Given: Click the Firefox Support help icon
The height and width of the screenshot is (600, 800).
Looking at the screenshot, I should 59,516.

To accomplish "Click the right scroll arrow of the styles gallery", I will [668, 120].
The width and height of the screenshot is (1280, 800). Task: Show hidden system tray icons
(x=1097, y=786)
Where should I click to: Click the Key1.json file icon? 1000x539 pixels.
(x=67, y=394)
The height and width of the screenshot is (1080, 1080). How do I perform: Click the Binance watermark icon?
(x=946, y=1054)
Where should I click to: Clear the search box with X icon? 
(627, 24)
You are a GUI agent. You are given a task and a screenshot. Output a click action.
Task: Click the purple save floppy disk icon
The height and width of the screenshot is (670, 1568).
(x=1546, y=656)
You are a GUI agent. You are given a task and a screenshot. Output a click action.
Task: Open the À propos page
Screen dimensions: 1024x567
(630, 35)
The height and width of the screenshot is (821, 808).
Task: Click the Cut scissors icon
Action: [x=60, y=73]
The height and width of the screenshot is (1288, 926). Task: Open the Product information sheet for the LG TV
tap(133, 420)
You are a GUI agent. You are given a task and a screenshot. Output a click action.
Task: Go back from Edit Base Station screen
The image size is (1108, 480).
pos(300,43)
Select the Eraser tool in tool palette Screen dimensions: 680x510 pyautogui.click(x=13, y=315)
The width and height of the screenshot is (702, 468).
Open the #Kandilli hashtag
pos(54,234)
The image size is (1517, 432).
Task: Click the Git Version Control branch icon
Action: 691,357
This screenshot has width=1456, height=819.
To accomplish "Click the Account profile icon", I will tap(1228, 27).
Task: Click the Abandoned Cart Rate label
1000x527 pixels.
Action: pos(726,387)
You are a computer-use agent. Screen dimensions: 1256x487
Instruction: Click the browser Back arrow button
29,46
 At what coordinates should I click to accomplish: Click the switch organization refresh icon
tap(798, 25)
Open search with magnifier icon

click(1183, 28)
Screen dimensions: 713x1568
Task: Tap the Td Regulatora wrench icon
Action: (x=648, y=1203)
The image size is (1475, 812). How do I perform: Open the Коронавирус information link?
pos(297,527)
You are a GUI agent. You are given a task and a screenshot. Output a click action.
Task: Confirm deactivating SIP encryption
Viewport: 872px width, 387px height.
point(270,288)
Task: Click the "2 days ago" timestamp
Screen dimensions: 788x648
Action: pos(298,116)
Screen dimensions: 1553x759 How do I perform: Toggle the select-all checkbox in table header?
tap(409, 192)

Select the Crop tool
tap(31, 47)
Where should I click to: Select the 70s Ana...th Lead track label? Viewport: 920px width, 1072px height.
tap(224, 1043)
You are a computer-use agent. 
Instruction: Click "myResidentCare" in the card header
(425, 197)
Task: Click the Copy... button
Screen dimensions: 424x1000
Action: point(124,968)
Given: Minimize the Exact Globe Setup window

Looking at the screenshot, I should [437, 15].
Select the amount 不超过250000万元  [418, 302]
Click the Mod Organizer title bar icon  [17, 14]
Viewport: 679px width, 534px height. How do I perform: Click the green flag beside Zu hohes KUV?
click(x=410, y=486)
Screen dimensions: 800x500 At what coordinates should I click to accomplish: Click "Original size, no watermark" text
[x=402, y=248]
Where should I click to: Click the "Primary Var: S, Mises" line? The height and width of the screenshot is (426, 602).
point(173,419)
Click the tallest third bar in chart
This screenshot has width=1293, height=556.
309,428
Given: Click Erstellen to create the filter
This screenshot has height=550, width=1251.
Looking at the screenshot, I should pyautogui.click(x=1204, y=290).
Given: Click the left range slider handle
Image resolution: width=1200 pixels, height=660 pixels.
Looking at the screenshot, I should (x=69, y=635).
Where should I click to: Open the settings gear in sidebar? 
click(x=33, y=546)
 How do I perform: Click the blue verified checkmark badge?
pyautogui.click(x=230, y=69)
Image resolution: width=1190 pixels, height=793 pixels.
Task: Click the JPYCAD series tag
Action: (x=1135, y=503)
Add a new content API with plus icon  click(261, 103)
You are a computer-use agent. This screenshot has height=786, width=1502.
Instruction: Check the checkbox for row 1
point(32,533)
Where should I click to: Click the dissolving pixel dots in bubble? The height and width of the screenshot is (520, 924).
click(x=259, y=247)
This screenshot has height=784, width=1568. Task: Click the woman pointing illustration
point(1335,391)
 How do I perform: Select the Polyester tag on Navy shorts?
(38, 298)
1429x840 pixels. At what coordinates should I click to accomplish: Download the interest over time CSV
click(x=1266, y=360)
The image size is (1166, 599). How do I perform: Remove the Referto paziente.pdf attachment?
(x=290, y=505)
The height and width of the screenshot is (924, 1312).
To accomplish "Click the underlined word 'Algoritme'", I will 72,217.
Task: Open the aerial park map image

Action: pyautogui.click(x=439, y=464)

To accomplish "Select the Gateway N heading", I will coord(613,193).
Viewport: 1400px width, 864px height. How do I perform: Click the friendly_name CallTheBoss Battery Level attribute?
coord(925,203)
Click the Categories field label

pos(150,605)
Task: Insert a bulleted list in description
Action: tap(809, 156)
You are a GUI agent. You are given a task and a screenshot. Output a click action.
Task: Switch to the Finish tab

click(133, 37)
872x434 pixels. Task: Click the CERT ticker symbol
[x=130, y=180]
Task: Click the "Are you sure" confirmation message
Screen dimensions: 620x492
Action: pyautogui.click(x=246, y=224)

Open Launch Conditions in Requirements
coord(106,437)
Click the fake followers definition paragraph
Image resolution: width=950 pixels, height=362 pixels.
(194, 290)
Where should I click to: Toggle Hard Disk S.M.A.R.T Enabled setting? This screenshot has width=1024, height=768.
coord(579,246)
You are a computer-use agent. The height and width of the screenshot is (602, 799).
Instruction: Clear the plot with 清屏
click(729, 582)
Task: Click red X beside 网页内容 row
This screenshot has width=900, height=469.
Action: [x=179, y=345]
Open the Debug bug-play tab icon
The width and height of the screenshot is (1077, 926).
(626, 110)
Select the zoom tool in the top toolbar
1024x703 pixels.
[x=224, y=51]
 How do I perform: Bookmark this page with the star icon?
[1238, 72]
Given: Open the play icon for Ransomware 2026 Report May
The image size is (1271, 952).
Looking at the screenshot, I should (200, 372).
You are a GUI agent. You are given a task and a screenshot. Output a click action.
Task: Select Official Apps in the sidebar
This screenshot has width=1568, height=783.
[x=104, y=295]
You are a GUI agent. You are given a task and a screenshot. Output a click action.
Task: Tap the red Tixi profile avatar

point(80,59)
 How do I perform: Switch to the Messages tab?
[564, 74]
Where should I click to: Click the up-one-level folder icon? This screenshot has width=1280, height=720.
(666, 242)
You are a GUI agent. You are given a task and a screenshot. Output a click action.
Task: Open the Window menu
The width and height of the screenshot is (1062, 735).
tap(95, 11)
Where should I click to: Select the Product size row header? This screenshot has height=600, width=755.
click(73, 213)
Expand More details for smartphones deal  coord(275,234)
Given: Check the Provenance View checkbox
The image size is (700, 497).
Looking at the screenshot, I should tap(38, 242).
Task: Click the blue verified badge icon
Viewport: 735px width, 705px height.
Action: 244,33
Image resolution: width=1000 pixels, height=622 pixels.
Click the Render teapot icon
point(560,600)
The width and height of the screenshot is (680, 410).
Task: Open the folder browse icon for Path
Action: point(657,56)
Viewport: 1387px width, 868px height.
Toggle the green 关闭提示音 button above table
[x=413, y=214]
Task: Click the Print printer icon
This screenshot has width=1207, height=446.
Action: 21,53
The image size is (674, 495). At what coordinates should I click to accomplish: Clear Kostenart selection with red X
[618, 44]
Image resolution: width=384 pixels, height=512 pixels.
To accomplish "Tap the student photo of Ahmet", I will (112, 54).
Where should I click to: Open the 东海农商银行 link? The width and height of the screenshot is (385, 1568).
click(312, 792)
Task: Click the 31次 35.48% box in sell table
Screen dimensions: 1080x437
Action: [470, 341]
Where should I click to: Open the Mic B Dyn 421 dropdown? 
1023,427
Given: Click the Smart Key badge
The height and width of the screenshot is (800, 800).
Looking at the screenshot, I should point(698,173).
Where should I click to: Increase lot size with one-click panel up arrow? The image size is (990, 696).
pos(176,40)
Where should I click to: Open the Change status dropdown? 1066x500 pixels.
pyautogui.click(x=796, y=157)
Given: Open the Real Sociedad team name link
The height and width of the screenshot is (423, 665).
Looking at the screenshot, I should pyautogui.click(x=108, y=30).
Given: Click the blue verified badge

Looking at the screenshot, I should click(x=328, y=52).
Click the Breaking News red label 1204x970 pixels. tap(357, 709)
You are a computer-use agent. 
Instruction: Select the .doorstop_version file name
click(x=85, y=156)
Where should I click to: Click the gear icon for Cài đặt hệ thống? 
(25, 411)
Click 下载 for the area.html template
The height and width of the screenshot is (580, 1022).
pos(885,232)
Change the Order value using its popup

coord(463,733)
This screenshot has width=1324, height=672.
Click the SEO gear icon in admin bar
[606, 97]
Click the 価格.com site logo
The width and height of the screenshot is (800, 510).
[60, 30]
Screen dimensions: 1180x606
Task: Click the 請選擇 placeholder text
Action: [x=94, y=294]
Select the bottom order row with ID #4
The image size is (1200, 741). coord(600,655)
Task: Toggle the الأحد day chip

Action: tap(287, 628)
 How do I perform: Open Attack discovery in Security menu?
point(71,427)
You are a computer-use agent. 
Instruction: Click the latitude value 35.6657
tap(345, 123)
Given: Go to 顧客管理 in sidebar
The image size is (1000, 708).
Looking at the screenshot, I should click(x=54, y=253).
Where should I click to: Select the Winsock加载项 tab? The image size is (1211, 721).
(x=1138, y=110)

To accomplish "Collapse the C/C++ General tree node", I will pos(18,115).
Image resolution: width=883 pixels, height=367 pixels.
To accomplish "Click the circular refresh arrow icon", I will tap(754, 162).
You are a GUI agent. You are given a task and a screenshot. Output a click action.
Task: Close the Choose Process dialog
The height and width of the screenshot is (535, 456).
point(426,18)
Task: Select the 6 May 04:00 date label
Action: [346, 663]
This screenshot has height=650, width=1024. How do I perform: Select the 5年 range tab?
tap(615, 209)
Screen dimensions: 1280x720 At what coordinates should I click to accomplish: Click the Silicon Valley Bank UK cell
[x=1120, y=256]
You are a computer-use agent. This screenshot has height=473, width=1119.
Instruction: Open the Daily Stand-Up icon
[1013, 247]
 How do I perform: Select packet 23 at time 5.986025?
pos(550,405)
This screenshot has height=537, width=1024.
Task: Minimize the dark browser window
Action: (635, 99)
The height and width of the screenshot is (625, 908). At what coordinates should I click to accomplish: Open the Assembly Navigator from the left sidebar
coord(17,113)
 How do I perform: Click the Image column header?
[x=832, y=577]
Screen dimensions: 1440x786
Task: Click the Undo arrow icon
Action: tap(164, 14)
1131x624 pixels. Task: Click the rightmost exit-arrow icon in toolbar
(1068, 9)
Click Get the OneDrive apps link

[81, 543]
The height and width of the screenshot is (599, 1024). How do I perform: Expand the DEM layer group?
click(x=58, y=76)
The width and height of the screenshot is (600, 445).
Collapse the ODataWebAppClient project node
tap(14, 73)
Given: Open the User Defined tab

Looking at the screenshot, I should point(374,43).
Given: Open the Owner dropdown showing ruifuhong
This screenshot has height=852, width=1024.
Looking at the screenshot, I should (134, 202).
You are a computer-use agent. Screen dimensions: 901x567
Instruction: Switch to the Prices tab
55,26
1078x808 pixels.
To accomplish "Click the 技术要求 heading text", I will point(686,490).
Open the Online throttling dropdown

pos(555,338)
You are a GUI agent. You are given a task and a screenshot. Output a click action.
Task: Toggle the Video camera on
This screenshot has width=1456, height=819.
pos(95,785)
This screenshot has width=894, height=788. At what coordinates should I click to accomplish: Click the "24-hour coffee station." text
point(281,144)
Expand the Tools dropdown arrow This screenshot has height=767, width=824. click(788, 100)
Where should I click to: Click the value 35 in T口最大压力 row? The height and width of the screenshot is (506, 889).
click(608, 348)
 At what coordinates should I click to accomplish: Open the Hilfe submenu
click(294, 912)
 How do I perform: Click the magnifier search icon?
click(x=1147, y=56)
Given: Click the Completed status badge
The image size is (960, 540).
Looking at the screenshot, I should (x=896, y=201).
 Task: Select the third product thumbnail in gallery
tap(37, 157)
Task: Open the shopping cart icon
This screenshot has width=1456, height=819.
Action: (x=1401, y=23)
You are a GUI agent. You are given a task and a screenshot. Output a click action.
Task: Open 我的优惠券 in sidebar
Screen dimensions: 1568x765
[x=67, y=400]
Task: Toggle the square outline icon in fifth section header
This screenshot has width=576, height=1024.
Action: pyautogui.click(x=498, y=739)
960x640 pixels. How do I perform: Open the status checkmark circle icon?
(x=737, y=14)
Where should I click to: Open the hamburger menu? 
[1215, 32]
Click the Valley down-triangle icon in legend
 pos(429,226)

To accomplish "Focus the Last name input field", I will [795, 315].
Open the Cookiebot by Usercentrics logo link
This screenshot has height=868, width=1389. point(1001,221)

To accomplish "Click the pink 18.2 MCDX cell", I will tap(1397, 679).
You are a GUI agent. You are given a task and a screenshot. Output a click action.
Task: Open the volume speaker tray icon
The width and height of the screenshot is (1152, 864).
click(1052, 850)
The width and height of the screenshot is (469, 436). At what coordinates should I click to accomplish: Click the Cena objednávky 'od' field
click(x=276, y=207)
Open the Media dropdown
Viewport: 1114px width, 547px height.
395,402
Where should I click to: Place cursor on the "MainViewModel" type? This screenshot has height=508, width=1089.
-------
## ACTIVITY
All lines above holding the word "computer" make up the answer; copy each one.

## RESPONSE
You are a computer-use agent. Screen dimensions: 1256x487
You are a computer-use agent. 
You are a computer-use agent. This screenshot has height=786, width=1502.
You are a computer-use agent. The height and width of the screenshot is (602, 799).
You are a computer-use agent. 
You are a computer-use agent. 
You are a computer-use agent. This screenshot has height=473, width=1119.
You are a computer-use agent. Screen dimensions: 901x567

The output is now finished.